One party is winning, the other one not so much

Here is an idea for a field trip or an article for enterprising journalist thinking outside the box.  Take a car from Washington, D.C. and drive all the way to San Francisco.  Make a few stops, and I guarantee you that the journalist will see a lot of red, as in GOP territory.     

The conventional wisdom is that the GOP is shrinking and that the Democrats are on the right side of history.  Again, not so fast, as the Washington Post reported this week:

In Obama’s first year in office, buoyed by the biggest presidential election victory since 1988, the Democrats expanded their House majority to 257-178; in the Senate, they could count a filibuster-proof majority for the first time since the Jimmy Carter era.

As a result, their numbers were robust enough to muscle through virtually all of Obama’s early agenda, most notably his health-care overhaul.

They lost control, however, in the devastating midterm election of 2010, which was fueled in large part by a backlash against the health-care law and government bailouts of Wall Street and industry. Democrats’ numbers further eroded in 2014.

Democrats’ hopes of regaining the Senate were dashed on Tuesday, when Trump’s victory provided a badly needed updraft for a handful of endangered GOP incumbents.

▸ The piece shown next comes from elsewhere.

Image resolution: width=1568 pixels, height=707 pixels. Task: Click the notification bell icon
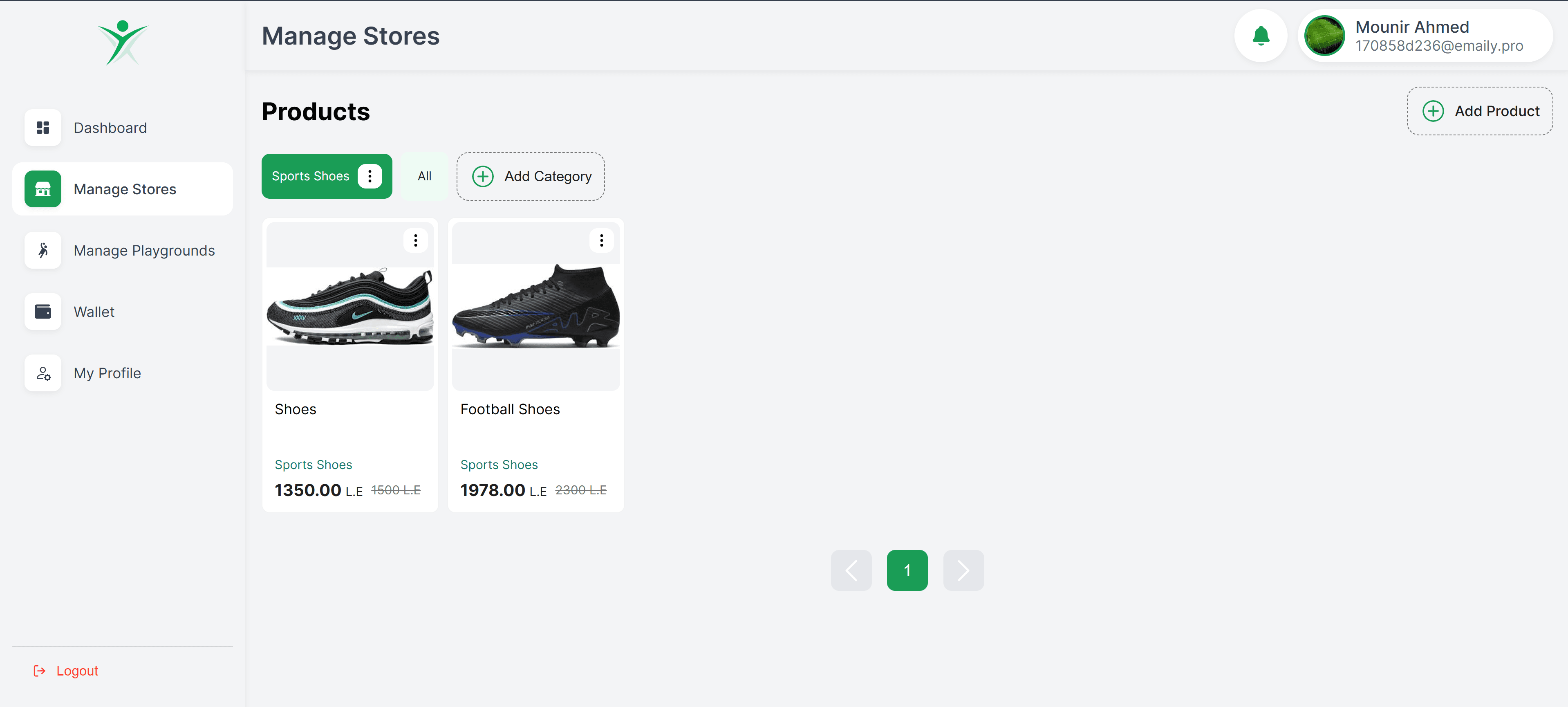pyautogui.click(x=1261, y=36)
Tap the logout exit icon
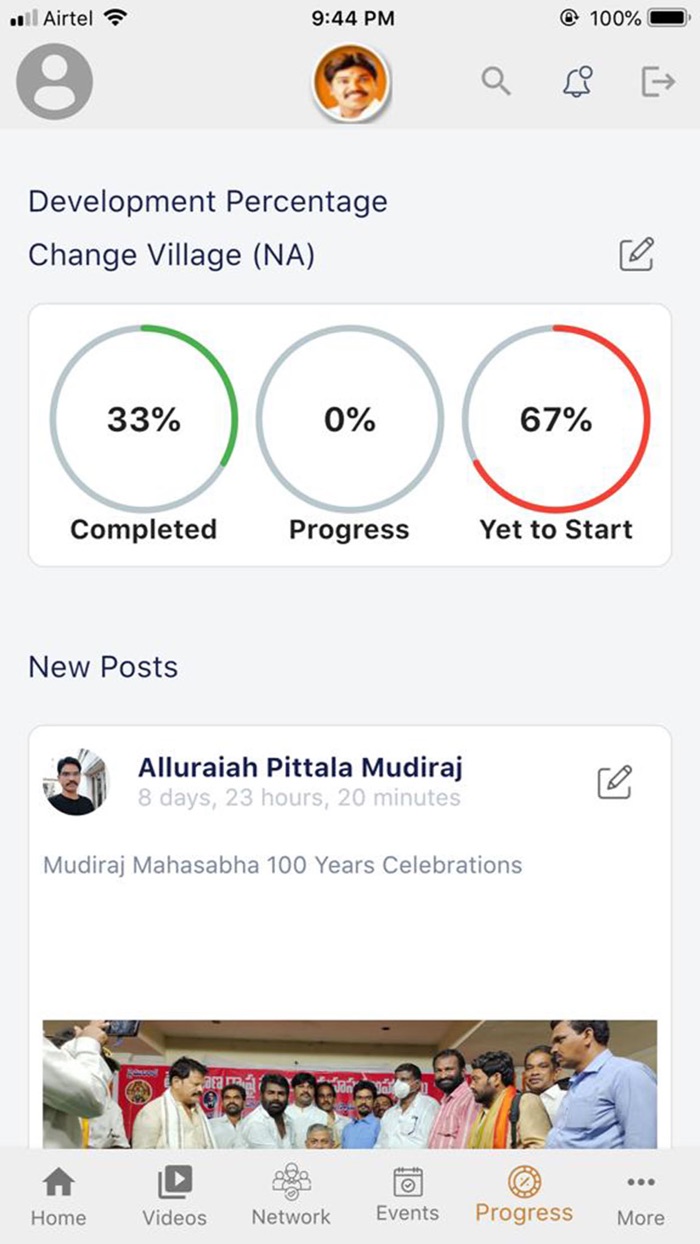 point(657,81)
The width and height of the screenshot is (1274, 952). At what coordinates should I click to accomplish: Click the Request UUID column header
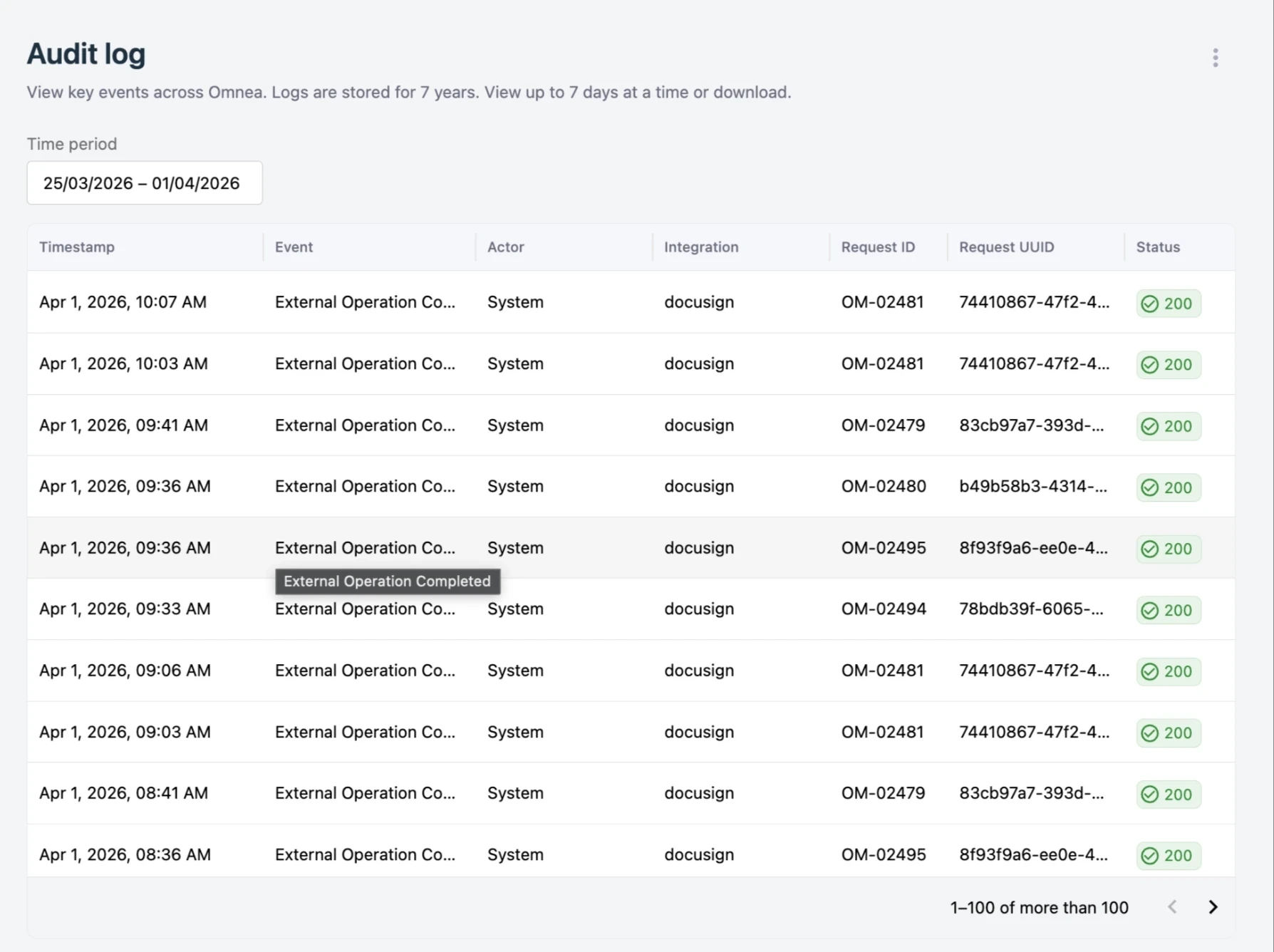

The lesson: Without Obama himself on the ballot, his army of young and minority voters would not show up in numbers needed to keep his party afloat.

Unlike Franklin Roosevelt’s durable New Deal coalition, the impressive political operation that Obama built does not appear transferrable to other Democrats -- and therefore, may not live on past his presidency.

Let me add a couple of thoughts:    

1) The FDR coalition was made up of white workers, or the backbone of manufacturing.

2) The Obama coalition was twofold: a cult of personality and unreliable voters.  In other words, the young do not vote unless they think the candidate is "cool."  Well, Obama is cool, and Mrs. Clinton just isn't.

3) The Democrats will have to find some way of attracting more white voters, as they did for a long time.

4) The Democrats are no longer the party of working people.  They are indeed the "effete core of impudent snobs" that the late V.P. Spiro Agnew described in 1969.  In simple terms, not one of these liberals, from college professors to public sector union leaders, would survive five minutes having a beer with a patriotic, flag waving and pro-life blue worker in any of the so-called blue states that flipped on election day.

We are not suggesting that anyone write an obituary for the Democratic Party.  It will be back.  However, the GOP came back after 1964 because of Goldwater's disciples and came back after Watergate because of the Reagan Brigade that brought so many like me into politics.

Do you see anything like that in the Democratic Party?  I don't.  I do see a bunch of malcontents pushing grievances or identity politics.

Where is the Democrat who will bring white workers back?  It won't be Senator Elizabeth Warren, or anyone else who can't win between the coasts.  You can forget Senator Tim Kaine, who will fade faster than the "mashed potato" dance.

Memo to Democrats: Take a look at what is happening between San Francisco and Washington, D.C.  You may learn something about the country that you don't know a thing about.